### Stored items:
--------

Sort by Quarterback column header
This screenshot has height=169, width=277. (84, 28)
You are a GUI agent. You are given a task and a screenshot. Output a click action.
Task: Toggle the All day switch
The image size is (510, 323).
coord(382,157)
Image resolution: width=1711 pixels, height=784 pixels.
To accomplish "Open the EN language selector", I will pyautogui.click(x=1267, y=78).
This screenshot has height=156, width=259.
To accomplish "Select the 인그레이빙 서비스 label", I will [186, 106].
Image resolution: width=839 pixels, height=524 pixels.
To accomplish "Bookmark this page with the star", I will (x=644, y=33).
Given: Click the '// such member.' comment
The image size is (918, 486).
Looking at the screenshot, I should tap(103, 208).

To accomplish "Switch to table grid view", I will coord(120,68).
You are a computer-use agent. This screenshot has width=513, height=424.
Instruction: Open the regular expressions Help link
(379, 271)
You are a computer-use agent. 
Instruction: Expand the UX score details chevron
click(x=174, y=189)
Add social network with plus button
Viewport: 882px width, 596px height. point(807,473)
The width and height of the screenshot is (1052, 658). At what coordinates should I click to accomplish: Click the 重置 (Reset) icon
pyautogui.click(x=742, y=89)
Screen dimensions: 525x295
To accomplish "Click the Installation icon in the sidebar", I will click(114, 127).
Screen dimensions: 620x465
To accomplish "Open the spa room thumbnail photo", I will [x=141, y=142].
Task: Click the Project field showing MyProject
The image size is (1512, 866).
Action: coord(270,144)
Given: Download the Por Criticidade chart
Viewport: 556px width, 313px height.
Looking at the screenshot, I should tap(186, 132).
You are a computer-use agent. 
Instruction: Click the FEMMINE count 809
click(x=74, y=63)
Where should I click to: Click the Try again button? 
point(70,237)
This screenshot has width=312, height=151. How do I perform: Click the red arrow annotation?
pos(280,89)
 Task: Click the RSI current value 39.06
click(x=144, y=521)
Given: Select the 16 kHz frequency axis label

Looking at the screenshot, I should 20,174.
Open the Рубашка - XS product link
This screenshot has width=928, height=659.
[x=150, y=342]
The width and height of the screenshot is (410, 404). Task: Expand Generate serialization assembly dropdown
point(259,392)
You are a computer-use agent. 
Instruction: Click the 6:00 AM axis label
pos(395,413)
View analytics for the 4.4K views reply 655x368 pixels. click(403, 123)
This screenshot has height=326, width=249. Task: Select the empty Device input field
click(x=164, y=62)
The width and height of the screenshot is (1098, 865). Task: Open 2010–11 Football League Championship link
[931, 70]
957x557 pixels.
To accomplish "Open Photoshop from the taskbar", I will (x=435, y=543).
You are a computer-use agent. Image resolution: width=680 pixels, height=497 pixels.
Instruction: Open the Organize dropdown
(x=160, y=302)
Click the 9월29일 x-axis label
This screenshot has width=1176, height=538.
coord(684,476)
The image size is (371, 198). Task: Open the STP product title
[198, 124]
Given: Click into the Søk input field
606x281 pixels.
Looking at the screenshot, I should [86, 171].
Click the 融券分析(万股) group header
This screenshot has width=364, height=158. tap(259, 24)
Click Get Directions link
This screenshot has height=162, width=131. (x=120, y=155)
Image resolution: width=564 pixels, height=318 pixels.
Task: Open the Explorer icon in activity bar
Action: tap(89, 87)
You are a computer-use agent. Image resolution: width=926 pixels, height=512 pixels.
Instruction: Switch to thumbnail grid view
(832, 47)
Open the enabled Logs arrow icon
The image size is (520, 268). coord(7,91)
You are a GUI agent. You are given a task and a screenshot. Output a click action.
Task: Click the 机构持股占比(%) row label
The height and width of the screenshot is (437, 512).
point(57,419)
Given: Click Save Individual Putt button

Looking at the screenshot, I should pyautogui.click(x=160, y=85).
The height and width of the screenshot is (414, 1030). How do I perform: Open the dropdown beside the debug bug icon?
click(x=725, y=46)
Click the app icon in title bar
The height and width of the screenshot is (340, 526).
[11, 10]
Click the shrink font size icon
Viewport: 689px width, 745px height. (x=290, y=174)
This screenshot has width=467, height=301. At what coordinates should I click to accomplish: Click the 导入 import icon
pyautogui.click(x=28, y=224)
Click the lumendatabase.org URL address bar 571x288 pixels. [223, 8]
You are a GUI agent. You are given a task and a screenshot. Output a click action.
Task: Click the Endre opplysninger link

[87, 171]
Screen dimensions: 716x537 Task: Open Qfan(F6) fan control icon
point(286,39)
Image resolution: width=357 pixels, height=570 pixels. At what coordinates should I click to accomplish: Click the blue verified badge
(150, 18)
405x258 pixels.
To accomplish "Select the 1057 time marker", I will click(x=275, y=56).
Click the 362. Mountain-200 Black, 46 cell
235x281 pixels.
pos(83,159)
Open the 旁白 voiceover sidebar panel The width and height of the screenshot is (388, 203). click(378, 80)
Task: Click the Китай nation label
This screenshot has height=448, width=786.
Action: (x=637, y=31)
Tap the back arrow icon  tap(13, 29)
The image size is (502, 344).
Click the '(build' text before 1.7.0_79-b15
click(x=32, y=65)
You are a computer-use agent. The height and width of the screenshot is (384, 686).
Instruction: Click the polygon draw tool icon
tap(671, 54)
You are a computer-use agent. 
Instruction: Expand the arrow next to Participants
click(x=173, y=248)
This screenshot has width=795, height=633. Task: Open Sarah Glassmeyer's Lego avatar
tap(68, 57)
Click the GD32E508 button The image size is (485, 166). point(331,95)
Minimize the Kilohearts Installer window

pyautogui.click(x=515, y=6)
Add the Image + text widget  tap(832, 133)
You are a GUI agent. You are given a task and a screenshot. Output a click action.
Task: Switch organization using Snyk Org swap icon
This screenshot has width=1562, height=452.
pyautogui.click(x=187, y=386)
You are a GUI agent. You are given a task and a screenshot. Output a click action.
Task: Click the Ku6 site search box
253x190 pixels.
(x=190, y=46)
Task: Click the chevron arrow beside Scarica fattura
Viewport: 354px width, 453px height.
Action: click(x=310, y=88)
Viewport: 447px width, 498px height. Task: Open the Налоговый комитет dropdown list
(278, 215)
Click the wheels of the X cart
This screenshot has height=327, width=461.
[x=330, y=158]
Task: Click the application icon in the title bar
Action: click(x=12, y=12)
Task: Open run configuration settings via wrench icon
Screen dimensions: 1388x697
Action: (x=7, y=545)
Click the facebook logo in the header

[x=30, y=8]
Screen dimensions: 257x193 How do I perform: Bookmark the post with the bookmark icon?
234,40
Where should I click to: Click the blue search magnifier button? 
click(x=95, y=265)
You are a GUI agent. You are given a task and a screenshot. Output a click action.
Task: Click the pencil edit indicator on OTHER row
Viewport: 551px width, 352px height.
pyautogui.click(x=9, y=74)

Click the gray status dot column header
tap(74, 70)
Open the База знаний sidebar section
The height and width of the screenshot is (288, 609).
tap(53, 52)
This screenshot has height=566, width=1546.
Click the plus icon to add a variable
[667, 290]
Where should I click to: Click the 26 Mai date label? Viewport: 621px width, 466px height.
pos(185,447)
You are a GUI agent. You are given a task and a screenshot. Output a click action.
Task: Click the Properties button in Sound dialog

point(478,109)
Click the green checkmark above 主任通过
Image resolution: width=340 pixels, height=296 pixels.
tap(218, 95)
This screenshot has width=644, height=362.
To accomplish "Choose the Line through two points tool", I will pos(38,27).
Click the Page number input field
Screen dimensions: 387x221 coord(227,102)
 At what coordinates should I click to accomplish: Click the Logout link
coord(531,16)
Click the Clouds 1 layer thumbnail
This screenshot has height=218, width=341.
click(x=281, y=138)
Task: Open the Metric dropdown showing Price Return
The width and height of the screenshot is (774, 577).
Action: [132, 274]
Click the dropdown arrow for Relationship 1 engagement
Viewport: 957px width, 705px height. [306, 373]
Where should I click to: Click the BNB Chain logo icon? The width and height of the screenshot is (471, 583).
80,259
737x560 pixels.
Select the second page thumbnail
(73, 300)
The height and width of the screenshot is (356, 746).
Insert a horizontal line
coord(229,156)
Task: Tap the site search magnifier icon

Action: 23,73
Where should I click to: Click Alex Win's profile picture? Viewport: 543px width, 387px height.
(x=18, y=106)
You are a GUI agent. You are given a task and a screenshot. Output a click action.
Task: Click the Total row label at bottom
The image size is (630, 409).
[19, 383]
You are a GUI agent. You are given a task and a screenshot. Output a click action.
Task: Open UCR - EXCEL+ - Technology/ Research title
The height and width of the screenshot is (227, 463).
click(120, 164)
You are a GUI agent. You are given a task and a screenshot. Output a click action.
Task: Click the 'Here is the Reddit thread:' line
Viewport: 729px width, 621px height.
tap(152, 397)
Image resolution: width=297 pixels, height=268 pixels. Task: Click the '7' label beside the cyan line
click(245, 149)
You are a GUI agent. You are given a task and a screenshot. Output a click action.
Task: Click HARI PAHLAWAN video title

--------

### BRIEF:
Please return only the lines above, starting at the line that has "Where should I click to: Click the blue" and ending at the line that has "Task: Click the Total row label at bottom", keeping both and leaving each one unchanged.

### TASK RESULT:
Where should I click to: Click the blue search magnifier button? 
click(x=95, y=265)
You are a GUI agent. You are given a task and a screenshot. Output a click action.
Task: Click the pencil edit indicator on OTHER row
Viewport: 551px width, 352px height.
pyautogui.click(x=9, y=74)

Click the gray status dot column header
tap(74, 70)
Open the База знаний sidebar section
The height and width of the screenshot is (288, 609).
tap(53, 52)
This screenshot has height=566, width=1546.
Click the plus icon to add a variable
[667, 290]
Where should I click to: Click the 26 Mai date label? Viewport: 621px width, 466px height.
pos(185,447)
You are a GUI agent. You are given a task and a screenshot. Output a click action.
Task: Click the Properties button in Sound dialog

point(478,109)
Click the green checkmark above 主任通过
Image resolution: width=340 pixels, height=296 pixels.
tap(218, 95)
This screenshot has width=644, height=362.
To accomplish "Choose the Line through two points tool", I will pos(38,27).
Click the Page number input field
Screen dimensions: 387x221 coord(227,102)
 At what coordinates should I click to accomplish: Click the Logout link
coord(531,16)
Click the Clouds 1 layer thumbnail
This screenshot has height=218, width=341.
click(x=281, y=138)
Task: Open the Metric dropdown showing Price Return
The width and height of the screenshot is (774, 577).
Action: [132, 274]
Click the dropdown arrow for Relationship 1 engagement
Viewport: 957px width, 705px height. [306, 373]
Where should I click to: Click the BNB Chain logo icon? The width and height of the screenshot is (471, 583).
80,259
737x560 pixels.
Select the second page thumbnail
(73, 300)
The height and width of the screenshot is (356, 746).
Insert a horizontal line
coord(229,156)
Task: Tap the site search magnifier icon

Action: 23,73
Where should I click to: Click Alex Win's profile picture? Viewport: 543px width, 387px height.
(x=18, y=106)
You are a GUI agent. You are given a task and a screenshot. Output a click action.
Task: Click the Total row label at bottom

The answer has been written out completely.